Native resource capacity planning is different. It means the tool was designed from the start around people's available hours, role-based skills, and forward-looking utilization — not just around tasks. You can see who is overbooked three weeks from now, model a hypothetical project before you sell it, and watch utilization roll up across departments without exporting to a spreadsheet. After reviewing dozens of platforms across the broader project management category and the narrower resource management space, only a handful actually deliver this.
This guide separates the tools that have native capacity planning — built into the data model, not layered on top — from the ones that just call their workload chart a "capacity planner." If you're a services firm, agency, consulting practice, or product org with shared specialists, the difference between these categories will save you weeks of spreadsheet wrangling each year. We weighed each tool on four criteria: (1) does the data model treat people as a finite, schedulable resource; (2) can you forecast capacity weeks or months ahead; (3) can you model scenarios without committing them; and (4) does utilization reporting roll up cleanly across projects.
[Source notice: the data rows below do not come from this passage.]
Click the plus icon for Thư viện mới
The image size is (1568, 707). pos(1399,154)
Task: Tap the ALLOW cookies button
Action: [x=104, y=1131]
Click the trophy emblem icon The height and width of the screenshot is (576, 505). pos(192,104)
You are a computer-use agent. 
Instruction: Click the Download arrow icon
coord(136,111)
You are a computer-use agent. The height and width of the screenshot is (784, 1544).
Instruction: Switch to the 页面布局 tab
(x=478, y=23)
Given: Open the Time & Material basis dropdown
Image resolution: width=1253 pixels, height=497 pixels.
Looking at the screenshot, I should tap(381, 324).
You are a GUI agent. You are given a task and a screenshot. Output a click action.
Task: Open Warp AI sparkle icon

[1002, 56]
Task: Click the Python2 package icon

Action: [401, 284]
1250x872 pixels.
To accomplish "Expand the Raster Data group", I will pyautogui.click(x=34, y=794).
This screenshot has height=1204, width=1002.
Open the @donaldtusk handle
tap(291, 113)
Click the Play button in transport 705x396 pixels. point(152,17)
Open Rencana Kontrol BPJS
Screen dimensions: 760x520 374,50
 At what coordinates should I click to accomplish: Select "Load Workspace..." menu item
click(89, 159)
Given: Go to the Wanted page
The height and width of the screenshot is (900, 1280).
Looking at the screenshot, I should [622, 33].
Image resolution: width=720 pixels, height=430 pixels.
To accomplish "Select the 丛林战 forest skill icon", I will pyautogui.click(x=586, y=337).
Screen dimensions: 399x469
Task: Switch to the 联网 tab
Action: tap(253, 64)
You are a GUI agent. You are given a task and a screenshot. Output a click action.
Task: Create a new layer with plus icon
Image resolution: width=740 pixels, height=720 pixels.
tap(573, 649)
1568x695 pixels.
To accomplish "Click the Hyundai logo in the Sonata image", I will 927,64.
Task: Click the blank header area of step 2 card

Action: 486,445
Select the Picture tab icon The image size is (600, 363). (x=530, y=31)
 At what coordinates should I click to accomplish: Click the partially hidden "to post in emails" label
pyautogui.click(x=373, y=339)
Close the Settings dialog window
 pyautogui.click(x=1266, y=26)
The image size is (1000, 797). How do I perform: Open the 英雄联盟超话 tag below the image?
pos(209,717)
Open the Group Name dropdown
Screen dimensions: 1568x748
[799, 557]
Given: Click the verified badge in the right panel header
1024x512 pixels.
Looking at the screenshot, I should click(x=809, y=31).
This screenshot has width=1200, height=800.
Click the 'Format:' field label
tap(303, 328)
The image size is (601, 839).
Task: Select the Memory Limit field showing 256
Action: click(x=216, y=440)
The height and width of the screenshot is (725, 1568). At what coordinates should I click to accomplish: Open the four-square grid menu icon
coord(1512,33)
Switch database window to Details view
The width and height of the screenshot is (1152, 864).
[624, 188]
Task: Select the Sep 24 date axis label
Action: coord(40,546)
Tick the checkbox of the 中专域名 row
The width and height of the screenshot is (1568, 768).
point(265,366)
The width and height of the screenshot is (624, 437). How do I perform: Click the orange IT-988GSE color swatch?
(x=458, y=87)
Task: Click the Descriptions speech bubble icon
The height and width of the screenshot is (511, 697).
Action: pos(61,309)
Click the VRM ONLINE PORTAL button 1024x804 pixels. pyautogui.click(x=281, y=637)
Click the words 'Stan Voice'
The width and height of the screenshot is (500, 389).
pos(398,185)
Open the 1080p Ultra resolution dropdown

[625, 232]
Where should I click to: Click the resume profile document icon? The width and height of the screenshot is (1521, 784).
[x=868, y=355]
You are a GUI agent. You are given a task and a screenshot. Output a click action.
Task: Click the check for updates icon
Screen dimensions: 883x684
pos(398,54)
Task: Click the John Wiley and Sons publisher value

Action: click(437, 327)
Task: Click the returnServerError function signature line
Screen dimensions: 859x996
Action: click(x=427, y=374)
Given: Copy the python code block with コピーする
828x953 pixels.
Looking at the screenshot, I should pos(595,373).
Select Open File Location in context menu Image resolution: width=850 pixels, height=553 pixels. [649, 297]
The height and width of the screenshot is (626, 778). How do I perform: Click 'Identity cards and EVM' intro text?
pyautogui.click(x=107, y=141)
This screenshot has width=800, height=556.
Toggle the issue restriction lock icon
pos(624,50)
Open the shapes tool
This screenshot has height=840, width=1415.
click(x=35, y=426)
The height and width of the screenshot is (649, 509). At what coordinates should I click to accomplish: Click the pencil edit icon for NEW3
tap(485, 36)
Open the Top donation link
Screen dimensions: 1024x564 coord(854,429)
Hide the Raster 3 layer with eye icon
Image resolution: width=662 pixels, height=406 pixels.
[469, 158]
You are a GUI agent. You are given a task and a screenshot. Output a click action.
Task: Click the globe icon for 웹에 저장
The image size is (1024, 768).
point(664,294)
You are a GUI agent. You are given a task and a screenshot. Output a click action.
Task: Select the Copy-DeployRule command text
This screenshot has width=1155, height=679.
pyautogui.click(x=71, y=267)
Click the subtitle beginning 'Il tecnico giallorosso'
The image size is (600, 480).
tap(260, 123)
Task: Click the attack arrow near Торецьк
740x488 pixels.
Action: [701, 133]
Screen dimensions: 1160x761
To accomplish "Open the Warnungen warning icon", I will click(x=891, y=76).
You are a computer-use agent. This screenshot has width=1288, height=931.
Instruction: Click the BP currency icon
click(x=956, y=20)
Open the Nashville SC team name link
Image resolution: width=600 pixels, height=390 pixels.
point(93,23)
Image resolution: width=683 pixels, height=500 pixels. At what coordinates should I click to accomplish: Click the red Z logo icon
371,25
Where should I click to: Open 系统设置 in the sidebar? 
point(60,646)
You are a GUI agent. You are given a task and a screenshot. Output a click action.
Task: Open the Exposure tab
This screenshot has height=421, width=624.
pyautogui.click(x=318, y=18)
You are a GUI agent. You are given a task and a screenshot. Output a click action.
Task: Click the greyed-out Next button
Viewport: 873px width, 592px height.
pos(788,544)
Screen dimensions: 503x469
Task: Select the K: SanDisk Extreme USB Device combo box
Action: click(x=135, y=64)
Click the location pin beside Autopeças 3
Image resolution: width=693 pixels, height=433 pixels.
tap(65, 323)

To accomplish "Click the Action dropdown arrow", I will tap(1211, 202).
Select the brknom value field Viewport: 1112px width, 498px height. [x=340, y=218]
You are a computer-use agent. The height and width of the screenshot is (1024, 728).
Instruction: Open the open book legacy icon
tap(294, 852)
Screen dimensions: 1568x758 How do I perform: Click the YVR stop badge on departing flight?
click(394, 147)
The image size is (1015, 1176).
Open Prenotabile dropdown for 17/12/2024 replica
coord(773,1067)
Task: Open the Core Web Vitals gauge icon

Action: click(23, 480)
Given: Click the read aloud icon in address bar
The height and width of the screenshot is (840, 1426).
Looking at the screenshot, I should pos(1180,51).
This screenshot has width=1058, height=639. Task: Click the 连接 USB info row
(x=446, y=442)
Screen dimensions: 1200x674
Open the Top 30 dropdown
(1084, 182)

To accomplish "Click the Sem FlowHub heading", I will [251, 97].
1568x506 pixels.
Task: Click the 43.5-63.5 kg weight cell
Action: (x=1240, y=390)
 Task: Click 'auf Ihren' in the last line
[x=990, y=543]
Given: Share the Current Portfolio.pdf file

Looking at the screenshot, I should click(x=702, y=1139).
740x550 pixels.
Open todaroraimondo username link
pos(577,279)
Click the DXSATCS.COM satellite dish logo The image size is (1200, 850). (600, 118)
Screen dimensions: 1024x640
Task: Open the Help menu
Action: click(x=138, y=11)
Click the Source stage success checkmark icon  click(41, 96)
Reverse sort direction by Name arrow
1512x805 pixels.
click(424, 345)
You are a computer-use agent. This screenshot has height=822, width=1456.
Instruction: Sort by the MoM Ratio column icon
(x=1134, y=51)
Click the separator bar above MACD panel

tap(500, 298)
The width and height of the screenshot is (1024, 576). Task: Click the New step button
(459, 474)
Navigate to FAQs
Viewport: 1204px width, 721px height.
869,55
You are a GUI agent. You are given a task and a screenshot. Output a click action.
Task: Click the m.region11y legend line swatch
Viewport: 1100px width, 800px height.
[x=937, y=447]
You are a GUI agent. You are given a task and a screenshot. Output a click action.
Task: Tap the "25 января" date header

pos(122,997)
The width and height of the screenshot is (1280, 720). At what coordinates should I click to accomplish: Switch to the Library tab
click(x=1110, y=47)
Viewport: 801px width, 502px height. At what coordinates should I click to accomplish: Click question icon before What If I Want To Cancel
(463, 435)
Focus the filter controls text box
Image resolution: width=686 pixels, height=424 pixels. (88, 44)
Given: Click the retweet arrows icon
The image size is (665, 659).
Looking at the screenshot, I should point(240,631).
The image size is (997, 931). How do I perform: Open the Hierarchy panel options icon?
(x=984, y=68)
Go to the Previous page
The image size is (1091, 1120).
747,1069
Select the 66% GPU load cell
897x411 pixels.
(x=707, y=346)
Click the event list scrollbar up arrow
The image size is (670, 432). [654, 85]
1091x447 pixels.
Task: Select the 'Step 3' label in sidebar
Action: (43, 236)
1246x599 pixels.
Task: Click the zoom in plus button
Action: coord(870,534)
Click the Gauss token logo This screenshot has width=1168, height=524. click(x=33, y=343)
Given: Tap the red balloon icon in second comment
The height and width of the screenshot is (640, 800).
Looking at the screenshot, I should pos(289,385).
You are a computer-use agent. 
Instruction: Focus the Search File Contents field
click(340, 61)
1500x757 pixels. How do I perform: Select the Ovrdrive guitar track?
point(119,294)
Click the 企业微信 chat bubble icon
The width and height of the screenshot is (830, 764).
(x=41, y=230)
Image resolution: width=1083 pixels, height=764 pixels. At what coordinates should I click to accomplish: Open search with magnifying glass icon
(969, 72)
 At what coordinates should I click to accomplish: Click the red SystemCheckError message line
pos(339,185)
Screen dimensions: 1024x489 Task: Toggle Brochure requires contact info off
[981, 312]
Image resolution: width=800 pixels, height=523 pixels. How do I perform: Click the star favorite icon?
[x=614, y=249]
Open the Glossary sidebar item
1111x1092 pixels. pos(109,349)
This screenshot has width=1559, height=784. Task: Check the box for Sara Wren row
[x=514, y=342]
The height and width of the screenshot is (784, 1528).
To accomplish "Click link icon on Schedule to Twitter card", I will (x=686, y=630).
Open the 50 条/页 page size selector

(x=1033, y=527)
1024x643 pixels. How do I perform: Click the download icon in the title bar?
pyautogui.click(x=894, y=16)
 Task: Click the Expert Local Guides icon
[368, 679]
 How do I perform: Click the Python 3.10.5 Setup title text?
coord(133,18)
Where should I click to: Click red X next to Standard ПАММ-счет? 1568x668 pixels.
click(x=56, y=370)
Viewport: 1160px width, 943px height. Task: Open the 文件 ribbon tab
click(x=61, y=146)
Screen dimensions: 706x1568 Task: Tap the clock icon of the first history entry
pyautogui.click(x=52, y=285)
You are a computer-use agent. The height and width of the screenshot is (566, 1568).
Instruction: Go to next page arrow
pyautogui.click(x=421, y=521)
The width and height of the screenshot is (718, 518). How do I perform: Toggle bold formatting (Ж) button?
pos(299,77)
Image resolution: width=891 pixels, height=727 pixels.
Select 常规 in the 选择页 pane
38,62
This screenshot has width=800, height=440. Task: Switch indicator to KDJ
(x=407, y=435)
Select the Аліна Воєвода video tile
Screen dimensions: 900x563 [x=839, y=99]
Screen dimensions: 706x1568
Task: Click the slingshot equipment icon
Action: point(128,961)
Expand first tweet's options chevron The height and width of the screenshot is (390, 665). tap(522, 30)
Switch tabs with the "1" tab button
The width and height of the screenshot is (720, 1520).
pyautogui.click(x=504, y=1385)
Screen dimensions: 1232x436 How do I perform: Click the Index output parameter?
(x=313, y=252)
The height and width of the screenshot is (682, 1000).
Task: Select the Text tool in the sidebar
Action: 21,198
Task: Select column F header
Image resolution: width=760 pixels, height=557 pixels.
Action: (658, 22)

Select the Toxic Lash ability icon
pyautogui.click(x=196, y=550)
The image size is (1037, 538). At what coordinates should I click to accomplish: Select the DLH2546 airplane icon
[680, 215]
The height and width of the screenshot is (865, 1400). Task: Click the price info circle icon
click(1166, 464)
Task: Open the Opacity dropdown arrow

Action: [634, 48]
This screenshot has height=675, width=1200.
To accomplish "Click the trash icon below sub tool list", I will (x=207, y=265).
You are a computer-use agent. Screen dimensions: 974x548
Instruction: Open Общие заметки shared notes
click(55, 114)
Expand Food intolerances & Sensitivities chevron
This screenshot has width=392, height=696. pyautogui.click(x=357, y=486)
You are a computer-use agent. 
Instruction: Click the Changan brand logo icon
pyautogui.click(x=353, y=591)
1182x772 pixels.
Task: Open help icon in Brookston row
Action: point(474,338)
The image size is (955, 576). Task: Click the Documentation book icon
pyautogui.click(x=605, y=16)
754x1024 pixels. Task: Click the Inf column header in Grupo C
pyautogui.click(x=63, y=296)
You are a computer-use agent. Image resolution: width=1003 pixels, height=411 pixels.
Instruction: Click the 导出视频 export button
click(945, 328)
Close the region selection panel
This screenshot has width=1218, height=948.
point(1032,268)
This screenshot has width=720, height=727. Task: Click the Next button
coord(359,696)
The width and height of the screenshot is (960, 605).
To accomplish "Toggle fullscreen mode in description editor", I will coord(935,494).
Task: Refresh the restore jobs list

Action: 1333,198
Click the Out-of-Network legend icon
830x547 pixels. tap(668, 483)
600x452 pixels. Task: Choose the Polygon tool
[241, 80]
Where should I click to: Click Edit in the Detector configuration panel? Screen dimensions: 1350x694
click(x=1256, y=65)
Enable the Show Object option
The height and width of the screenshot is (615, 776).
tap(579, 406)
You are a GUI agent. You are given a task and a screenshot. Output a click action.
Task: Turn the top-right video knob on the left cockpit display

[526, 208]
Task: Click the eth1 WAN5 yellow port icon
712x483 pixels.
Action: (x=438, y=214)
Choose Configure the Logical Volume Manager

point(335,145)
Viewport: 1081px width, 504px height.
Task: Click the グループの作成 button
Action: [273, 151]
You'll find dedicated resource management platforms, full PSA suites with deep capacity engines, and a couple of mainstream PM tools whose resource features have matured enough to qualify. We also flag where each tool stops being a fit — because no single platform here is right for every team size or workflow.
Full Comparison
Visual resource scheduling and capacity planning for teams that deliver client work
💰 Starts at $7/person/month (Starter). Pro plan and Enterprise plan available with advanced features.
Float is the rare tool that started as a resource management platform and never tried to become anything else. While most of this list either bolts resource features onto a PM core or wraps capacity planning inside a heavy PSA, Float's entire data model is built around people, their available hours, and the projects competing for that capacity. Open the schedule view and you immediately see what overbooking looks like — not as a warning icon buried in a task list, but as red bars across someone's week that you can drag to fix.
For teams whose core problem is "do we have the bandwidth for this next client engagement," Float is uncannily well-fit. Its capacity reports forecast utilization weeks ahead, you can tag people with roles and skills to find the right designer or developer for a project, and the pre-filled timesheets mean tracking actuals against plans is almost frictionless. The Pro plan adds project budgets and estimates-vs-actuals — turning Float from a scheduler into a lightweight delivery-management tool without crossing into PSA complexity.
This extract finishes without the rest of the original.